BLOCO DE TEXTO:

# # # # # # #

Proximidades estratégicas, alianças táticas e afinidades políticas entre altas autoridades da República fazem desta uma crise de governo, englobando os três Poderes no conceito de administração federal.

Daí que a solução não está "nas costas" do ministro Edson Fachin, como quis o presidente Luiz Inácio da Silva em uma das várias tentativas de se desvencilhar da conflagração instalada no Supremo Tribunal Federal (STF) e que alcança também o Executivo e o Legislativo.

O momento requer liderança, papel que no sistema presidencialista tem destaque e concentra atenções na figura do chefe da nação. Portanto, se espaço para mediação houver, a tarefa de comandar a reorganização da institucionalidade sem ferir atribuições constitucionais caberá a Lula, tendo como pré-requisito a troca do figurino de candidato pelo traje presidencial.

# # # # # # #

CONJUNTO DE TAREFAS:
(a) No texto sobre a crise entre os Poderes, a quem caberá comandar a reorganização da institucionalidade, se houver espaço para mediação?
(b) Indique se cada afirmação concorda com o texto sobre a crise entre os Poderes, respondendo sim ou não e citando literalmente as palavras do texto que decidem a resposta.
(i) A conflagração atinge somente o Supremo Tribunal Federal.
(ii) Segundo o texto, a solução está nas costas do ministro Edson Fachin.
(iii) No sistema presidencialista, o papel de liderança concentra atenções na figura do chefe da nação.
(c) Prossiga com o texto sobre a crise entre os Poderes a partir da última frase apresentada.

# # # # # # #

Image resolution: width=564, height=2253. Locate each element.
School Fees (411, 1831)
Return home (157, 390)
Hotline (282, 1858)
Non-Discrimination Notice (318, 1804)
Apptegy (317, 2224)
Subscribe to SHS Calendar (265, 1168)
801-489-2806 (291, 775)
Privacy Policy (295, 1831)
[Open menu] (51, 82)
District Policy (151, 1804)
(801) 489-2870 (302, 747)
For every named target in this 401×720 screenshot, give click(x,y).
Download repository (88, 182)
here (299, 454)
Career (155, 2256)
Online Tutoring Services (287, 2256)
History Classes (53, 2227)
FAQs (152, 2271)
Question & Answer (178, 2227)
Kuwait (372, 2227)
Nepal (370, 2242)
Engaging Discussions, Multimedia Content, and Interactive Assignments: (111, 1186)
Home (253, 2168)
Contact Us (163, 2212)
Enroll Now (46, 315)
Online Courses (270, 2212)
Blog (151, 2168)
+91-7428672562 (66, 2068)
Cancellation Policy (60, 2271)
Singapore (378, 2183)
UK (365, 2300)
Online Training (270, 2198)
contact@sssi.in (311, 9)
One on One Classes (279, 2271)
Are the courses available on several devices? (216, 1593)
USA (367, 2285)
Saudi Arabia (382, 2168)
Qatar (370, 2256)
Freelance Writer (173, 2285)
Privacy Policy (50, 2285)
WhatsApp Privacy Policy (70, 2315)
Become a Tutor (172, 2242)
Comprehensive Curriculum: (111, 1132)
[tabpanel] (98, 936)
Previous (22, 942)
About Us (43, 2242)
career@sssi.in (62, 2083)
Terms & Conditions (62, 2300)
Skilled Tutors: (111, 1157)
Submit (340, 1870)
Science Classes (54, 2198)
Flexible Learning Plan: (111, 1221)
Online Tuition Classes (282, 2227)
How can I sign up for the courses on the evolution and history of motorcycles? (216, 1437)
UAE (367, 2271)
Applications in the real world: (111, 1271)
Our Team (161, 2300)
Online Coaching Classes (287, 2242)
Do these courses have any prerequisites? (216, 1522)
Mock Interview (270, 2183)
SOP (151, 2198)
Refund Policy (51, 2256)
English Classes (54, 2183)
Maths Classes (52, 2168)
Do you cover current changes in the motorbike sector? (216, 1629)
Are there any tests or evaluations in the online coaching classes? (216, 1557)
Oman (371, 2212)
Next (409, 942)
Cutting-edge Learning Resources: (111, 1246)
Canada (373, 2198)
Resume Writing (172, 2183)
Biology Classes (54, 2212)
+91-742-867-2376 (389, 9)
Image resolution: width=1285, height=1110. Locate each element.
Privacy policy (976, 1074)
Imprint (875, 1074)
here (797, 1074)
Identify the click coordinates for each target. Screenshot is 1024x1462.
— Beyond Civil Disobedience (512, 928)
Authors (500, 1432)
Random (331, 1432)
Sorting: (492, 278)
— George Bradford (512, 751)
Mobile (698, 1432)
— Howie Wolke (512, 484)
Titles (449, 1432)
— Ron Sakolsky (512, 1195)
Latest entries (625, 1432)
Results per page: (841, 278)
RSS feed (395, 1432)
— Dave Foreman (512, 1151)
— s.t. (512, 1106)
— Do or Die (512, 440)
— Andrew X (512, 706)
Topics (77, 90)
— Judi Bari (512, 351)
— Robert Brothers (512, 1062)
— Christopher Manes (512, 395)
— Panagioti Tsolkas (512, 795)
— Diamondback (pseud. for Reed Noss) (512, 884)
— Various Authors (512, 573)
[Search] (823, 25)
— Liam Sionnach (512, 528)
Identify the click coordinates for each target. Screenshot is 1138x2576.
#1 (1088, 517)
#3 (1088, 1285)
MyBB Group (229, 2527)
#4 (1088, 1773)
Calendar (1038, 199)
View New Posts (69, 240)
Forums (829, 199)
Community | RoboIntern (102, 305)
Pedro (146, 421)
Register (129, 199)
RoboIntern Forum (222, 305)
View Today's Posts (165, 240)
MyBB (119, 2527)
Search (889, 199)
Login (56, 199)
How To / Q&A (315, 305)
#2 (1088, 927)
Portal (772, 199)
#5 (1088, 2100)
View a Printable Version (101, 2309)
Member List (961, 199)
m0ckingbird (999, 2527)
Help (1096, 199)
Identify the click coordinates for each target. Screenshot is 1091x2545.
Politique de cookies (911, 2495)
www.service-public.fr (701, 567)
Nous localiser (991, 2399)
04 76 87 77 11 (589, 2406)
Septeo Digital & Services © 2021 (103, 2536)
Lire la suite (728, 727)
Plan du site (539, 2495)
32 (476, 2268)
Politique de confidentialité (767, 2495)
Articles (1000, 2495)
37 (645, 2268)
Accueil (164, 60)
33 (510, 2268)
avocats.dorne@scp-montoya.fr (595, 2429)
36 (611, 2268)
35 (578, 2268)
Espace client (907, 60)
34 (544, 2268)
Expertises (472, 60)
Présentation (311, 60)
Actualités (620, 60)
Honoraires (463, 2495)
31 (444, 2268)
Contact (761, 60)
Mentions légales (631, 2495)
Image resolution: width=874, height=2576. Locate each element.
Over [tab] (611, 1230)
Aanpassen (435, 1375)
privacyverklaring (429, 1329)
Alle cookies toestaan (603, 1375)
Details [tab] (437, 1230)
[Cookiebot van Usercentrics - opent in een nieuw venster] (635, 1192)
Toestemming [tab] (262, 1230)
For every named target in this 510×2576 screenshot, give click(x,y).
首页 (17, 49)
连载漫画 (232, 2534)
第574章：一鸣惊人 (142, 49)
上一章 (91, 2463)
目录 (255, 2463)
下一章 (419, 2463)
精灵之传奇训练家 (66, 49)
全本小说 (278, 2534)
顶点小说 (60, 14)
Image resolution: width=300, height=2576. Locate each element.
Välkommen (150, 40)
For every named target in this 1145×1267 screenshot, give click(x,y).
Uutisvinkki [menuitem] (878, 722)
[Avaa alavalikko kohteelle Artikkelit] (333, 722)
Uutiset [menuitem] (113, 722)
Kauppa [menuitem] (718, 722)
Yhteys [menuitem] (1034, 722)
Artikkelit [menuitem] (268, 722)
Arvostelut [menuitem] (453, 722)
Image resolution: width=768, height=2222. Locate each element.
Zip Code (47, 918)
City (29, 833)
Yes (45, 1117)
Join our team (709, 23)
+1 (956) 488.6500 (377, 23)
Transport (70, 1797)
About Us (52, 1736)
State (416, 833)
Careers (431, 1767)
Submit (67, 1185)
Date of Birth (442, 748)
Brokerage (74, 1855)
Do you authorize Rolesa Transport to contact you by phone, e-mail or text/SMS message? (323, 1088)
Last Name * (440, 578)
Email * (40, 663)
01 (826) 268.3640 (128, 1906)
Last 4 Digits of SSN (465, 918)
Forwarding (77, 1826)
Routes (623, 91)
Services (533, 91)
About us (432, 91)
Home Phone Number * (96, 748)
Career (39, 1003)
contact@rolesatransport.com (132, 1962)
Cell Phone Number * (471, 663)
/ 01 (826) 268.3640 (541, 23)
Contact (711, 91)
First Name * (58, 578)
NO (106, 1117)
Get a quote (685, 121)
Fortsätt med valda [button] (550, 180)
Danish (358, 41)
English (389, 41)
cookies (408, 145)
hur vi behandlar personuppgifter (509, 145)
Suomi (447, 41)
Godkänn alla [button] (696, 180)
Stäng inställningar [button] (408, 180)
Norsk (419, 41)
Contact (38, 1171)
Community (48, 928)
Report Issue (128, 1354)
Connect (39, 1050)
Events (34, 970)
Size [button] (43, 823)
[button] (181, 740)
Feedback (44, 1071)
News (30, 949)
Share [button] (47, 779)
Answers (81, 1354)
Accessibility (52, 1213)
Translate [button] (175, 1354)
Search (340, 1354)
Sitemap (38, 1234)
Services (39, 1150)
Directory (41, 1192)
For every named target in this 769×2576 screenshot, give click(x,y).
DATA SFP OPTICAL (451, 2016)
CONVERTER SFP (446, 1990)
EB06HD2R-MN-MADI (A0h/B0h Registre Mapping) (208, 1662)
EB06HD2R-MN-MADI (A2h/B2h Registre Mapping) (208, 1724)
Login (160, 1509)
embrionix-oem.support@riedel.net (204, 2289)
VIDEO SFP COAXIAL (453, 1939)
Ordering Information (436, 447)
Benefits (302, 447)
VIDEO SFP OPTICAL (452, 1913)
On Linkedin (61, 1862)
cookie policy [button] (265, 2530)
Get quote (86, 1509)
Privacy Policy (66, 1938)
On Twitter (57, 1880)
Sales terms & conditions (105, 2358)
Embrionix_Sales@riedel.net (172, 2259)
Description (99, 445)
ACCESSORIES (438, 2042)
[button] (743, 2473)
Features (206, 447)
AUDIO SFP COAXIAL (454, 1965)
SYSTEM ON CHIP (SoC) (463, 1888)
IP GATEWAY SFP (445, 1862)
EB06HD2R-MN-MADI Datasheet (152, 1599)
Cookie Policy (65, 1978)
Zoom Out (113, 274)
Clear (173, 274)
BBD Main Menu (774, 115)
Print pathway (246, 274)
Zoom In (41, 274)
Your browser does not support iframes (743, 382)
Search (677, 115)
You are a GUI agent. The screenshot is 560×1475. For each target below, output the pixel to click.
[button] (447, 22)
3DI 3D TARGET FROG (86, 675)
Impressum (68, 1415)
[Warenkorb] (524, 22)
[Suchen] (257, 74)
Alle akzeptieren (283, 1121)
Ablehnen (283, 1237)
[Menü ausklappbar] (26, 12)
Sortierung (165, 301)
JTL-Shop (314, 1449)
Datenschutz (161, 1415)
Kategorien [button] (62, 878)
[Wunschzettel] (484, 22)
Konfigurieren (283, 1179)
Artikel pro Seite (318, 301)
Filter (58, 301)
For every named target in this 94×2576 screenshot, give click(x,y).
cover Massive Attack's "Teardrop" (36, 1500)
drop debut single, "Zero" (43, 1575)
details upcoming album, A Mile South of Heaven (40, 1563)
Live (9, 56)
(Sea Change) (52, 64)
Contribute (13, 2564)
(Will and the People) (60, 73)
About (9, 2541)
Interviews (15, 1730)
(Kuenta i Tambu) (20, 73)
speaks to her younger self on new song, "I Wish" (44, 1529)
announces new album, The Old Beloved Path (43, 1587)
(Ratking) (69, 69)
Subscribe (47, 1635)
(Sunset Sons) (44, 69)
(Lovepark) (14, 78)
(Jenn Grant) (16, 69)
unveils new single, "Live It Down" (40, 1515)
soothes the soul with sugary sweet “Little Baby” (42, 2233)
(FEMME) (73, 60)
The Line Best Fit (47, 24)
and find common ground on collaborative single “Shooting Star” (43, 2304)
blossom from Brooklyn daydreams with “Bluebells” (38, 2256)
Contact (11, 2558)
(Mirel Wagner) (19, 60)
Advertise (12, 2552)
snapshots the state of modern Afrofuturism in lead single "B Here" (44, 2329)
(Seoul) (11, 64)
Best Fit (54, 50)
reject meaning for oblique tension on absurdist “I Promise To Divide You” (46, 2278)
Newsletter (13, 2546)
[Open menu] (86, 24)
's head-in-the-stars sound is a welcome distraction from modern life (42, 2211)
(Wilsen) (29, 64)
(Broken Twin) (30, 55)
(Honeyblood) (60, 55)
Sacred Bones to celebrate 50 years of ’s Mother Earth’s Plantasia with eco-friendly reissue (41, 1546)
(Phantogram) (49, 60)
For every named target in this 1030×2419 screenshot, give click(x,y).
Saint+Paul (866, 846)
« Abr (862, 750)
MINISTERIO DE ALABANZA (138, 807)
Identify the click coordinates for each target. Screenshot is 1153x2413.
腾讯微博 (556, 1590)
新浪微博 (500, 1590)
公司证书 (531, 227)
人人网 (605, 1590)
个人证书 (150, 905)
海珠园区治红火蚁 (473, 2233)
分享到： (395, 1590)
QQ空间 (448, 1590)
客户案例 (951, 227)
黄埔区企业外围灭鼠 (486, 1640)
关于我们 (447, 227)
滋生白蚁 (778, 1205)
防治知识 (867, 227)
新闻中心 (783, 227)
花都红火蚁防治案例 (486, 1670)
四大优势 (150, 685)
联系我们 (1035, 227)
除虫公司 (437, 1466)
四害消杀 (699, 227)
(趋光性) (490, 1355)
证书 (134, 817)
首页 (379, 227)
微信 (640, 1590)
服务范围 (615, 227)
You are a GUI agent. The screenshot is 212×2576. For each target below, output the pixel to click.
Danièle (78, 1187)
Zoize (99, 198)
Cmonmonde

# # # # # # #

RESULTADOS DO EXERCÍCIO:
(a) A Lula.

(b)
(i) Não: «e que alcança também o Executivo e o Legislativo».
(ii) Não: «a solução não está "nas costas" do ministro Edson Fachin».
(iii) Sim: «papel que no sistema presidencialista tem destaque e concentra atenções na figura do chefe da nação».

(c)
Missão que obviamente o presidente não conduz sozinho; é preciso que encontre no entorno um ambiente de concertação em torno de um objetivo. No caso, o esclarecimento da imputação de suspeições ao arrepio de amizades, corporativismos, paixões ideológicas, leituras enviesadas, demonstrações de força, chicanas jurídicas e, sobretudo, sem paixões eleitorais de todos os lados.